Hvem expression in innate lymphoid cells mediates host defense against intestinal infection

Abstract

Abstract The herpes virus entry mediator (HVEM), a member of the tumor necrosis factor receptor super family (TNFRSF14), has diverse functions in augmenting or inhibiting the immune response. We previously reported that epithelial HVEM signaling at mucosal barriers provides host defense against pathogenic bacteria, but the role of HVEM expression in innate lymphoid cells (ILC) in the mucosal immune system was unknown. To address this issue, we exposed RORgt-Cre × Hvemfl/fl mice with Yersinia enterocolitica (Y. enterocolitica), a small intestine infection model. We found increased bacterial translocation and decreased survival at an early time point. In these mice, Hvem is deleted in NK cells, ILC3 and in all T lymphocytes. Ifng−/− mice also showed reduced survival and increased bacterial translocation early after infection with Y. enterocolitica, demonstrating the importance of this cytokine for host defense. Interestingly, ILC from infected RORgt-Cre × Hvemfl/fl mice produced less IFNg after infection, but IFNg production by CD4+ T cells was not affected. Furthermore, in CD4-Cre × Hvemfl/fl mice, which deleted HVEM only in CD4+ T cells but not in ILCs, were not more susceptible to Y. enterocolitica.

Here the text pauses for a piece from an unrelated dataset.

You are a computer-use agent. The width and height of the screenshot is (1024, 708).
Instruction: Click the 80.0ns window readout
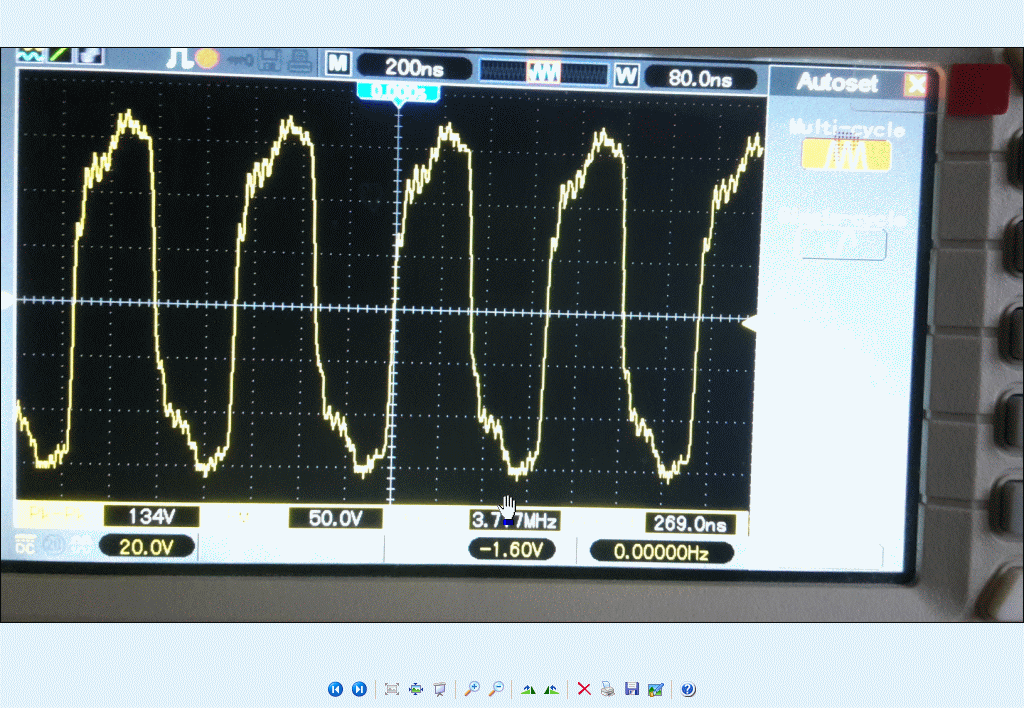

Additionally, we found that depletion of ILC from Rag1-deficient mice resulted in increased bacterial translocation and decreased body weight at an early time point. Taken together, our data indicate first, that IFNg production by ILCs, such as NK cells and ILC3, is important for host defense during Y. enterocolitica infection. Second, although the activation of ILCs is regulated by cytokines, our data show that HVEM, a member of the TNF super family, also is required for their ability to respond by producing IFNg early after infection.